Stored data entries
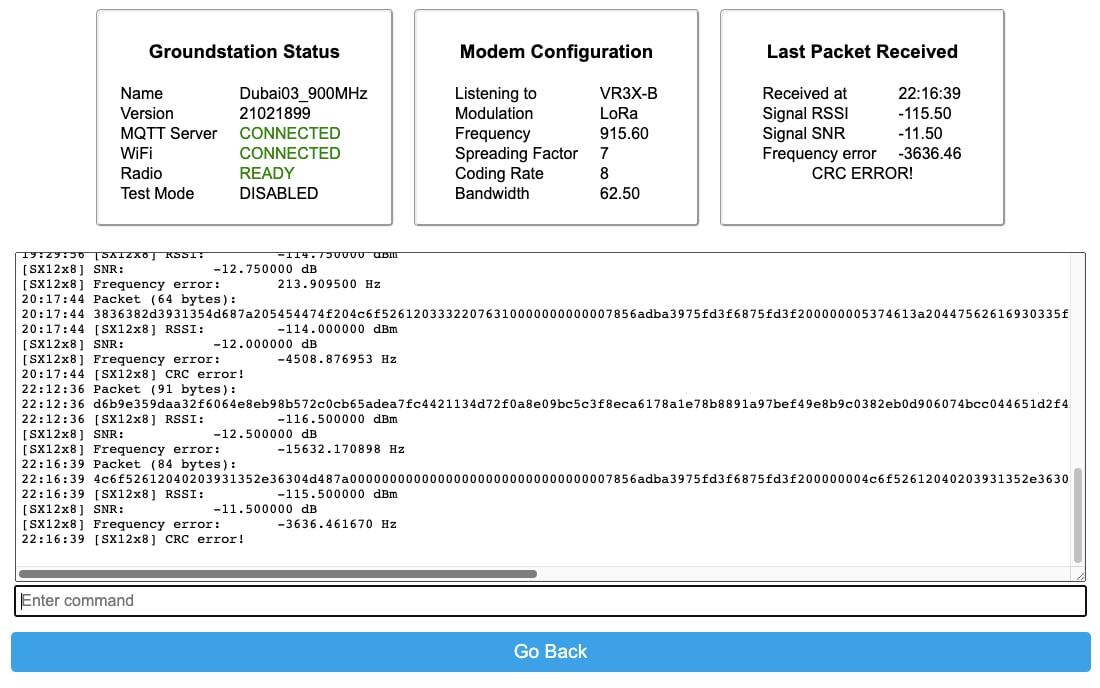The height and width of the screenshot is (688, 1100).
Task: Click the Radio READY status
Action: (267, 173)
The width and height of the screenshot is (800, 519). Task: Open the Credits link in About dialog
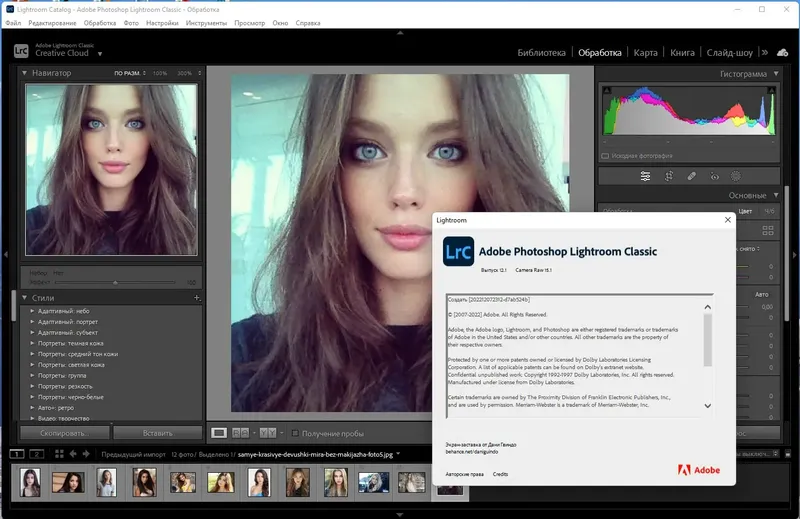[x=500, y=474]
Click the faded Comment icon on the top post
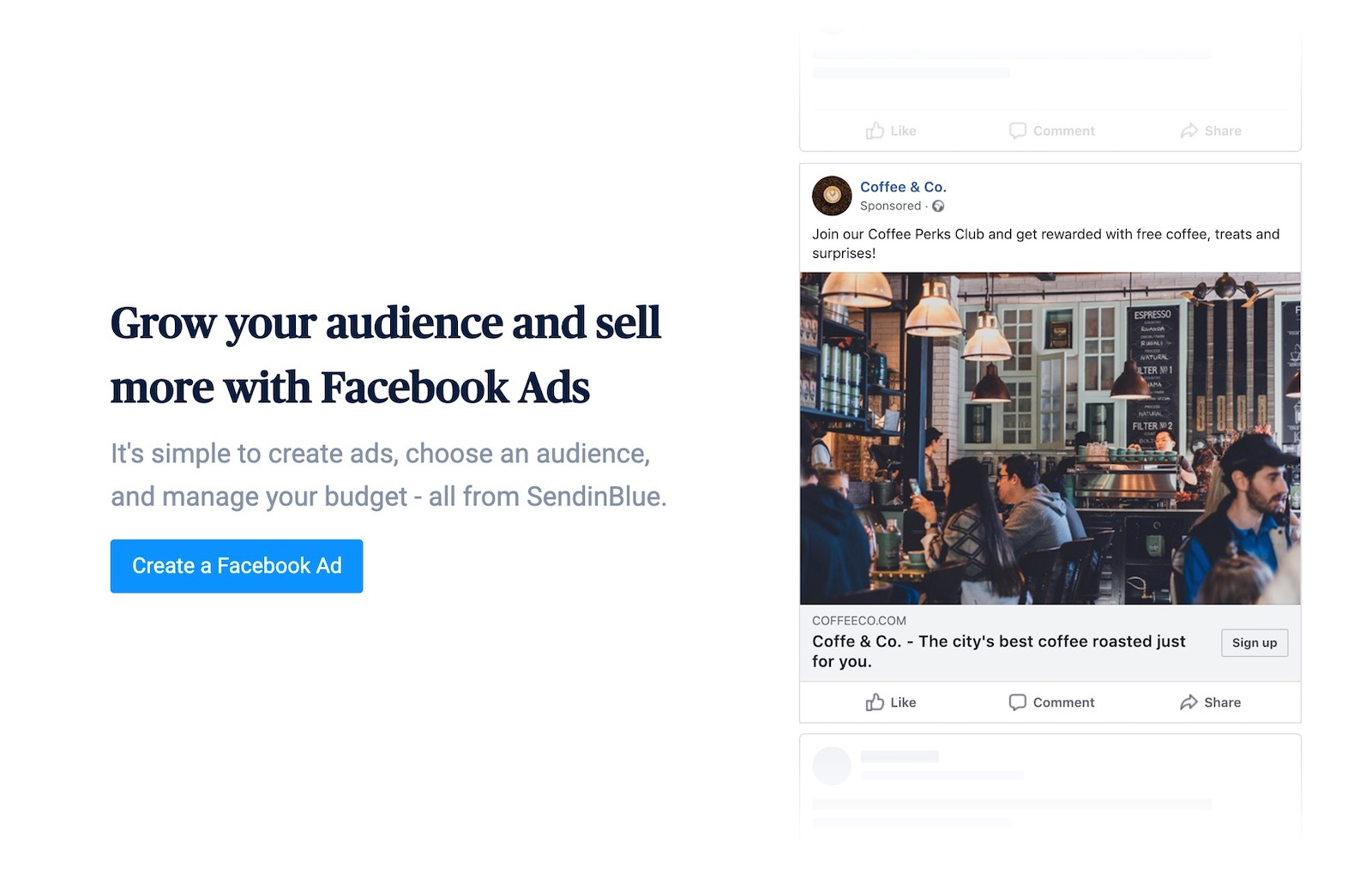The width and height of the screenshot is (1372, 873). pos(1017,130)
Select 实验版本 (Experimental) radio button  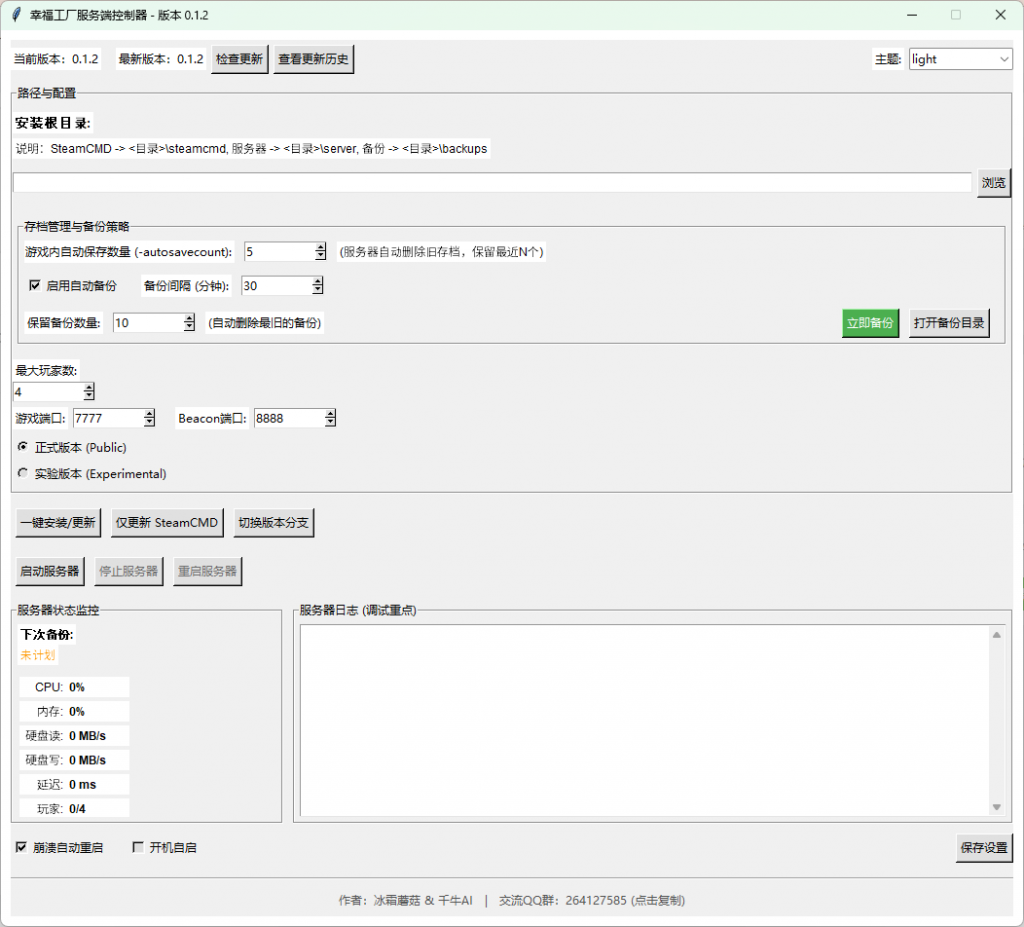click(x=23, y=473)
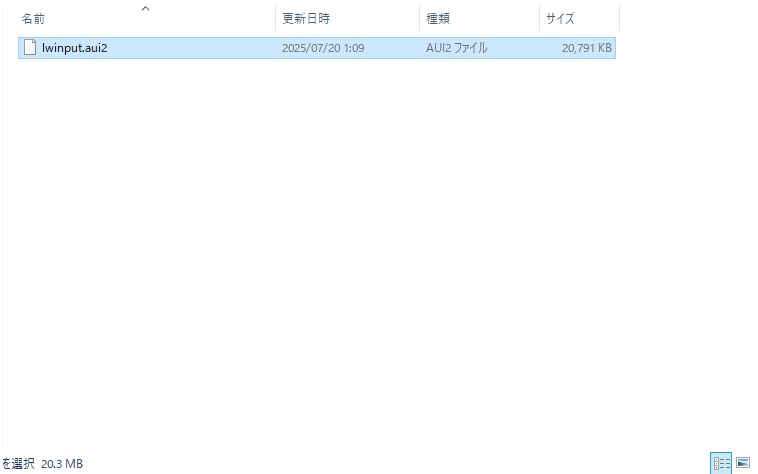
Task: Click the divider between 名前 and 更新日時
Action: click(x=275, y=19)
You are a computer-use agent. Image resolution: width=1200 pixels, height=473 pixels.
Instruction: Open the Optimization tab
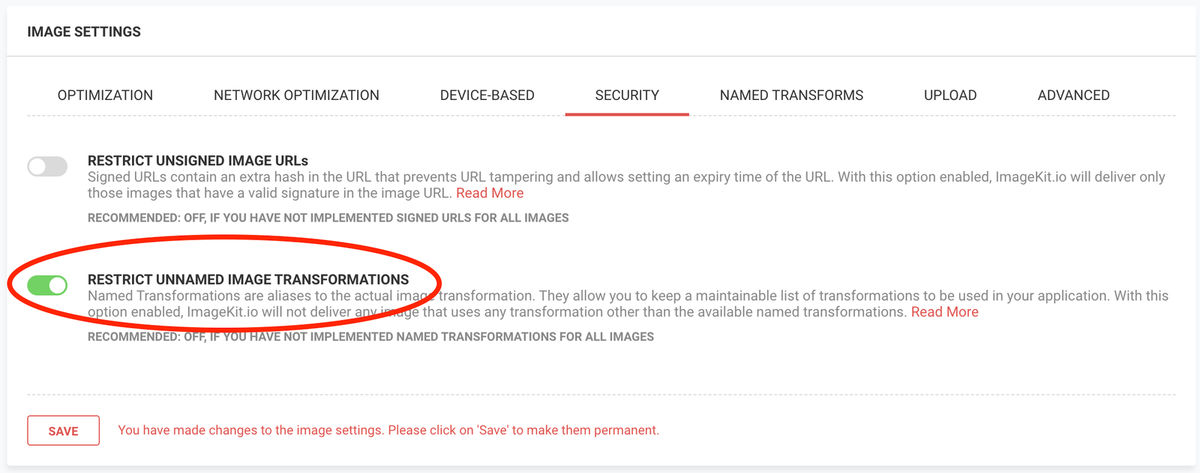[105, 95]
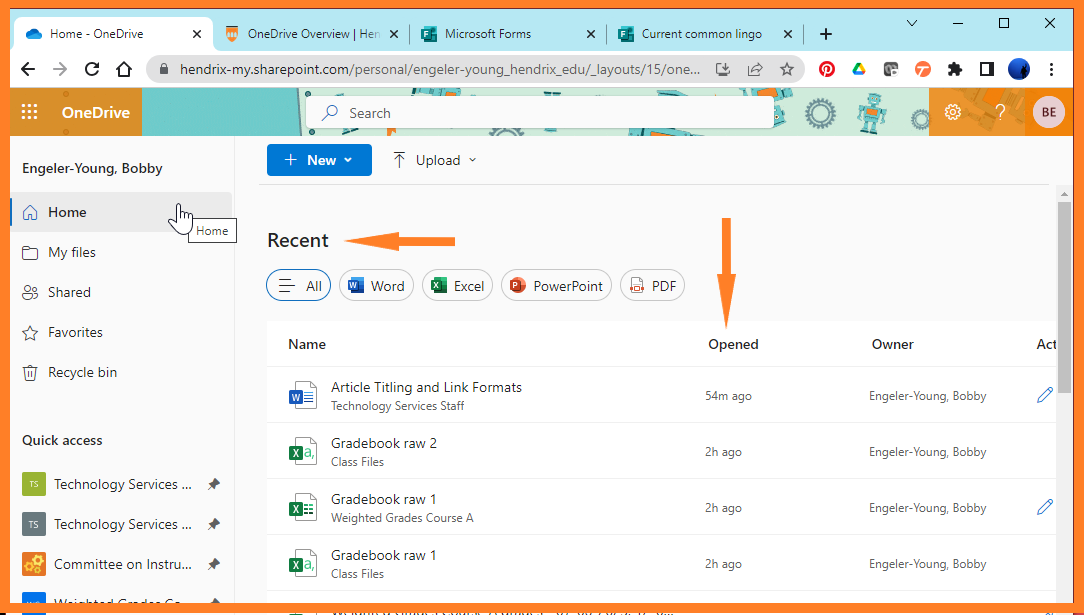The width and height of the screenshot is (1084, 615).
Task: Unpin Technology Services from Quick access
Action: 213,484
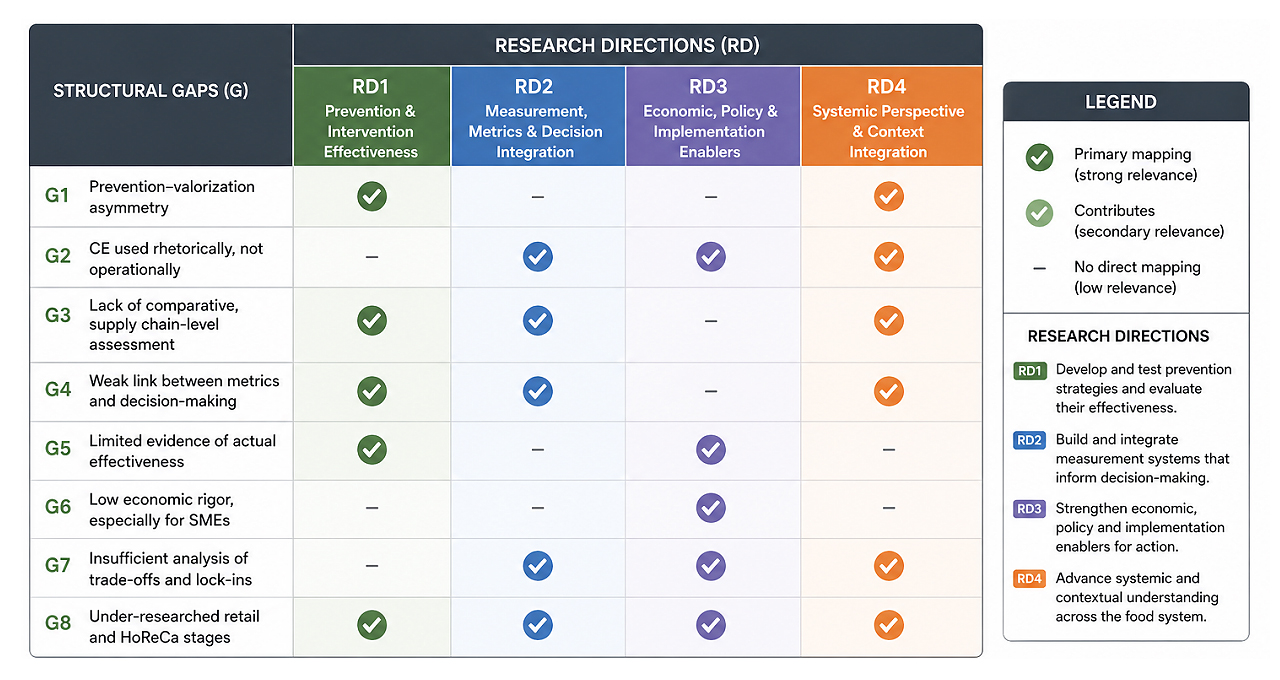
Task: Click the purple checkmark in row G6
Action: click(x=711, y=507)
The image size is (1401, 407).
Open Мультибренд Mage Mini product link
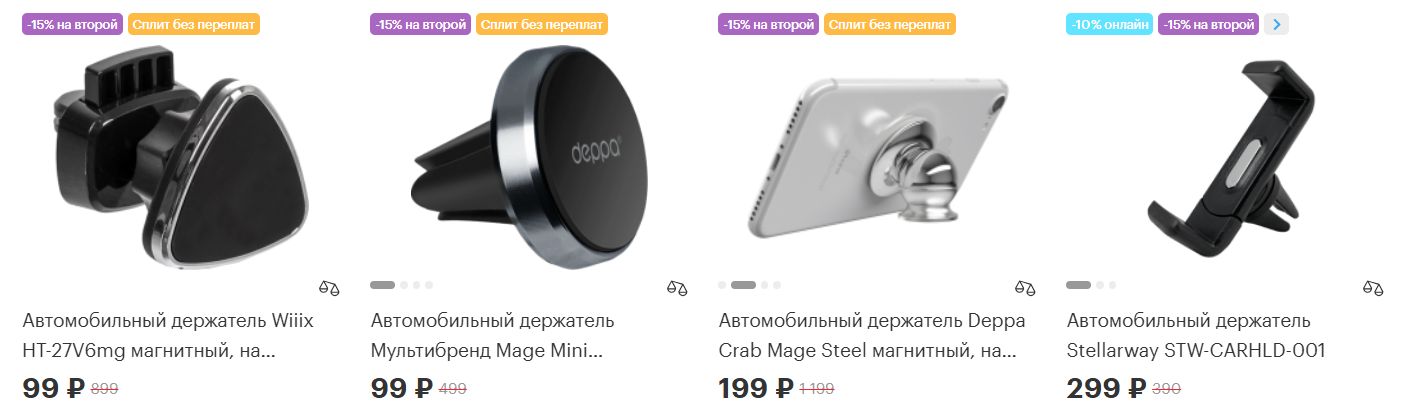tap(493, 336)
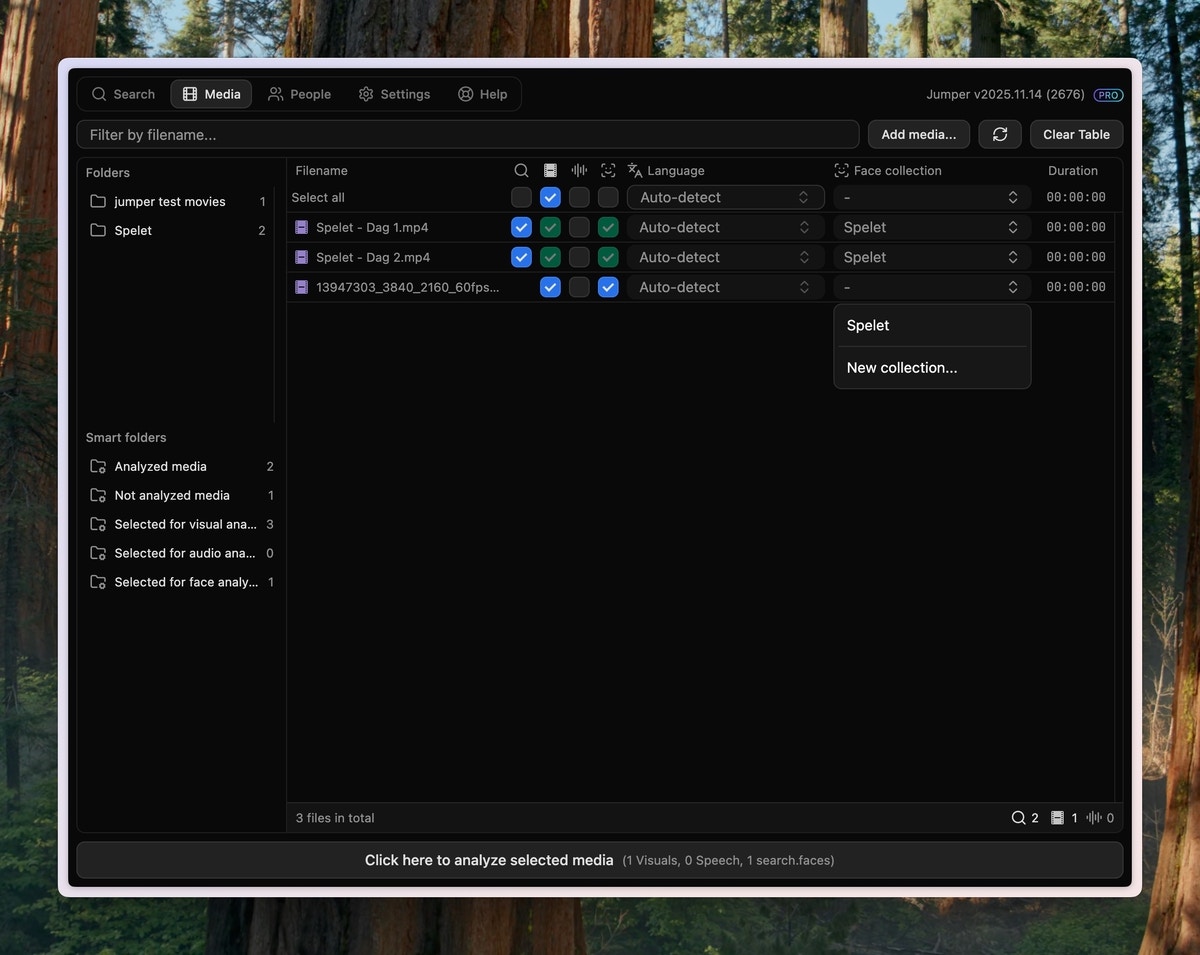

• **THE TASK**:
Produce an exact copy of the lines from the line containing "The image size is (1401, 407)." through the last line of the records, with no pictures and no other text.

• **SOLUTION TO THE EXERCISE**:
The image size is (1401, 407).
Open Мультибренд Mage Mini product link
tap(493, 336)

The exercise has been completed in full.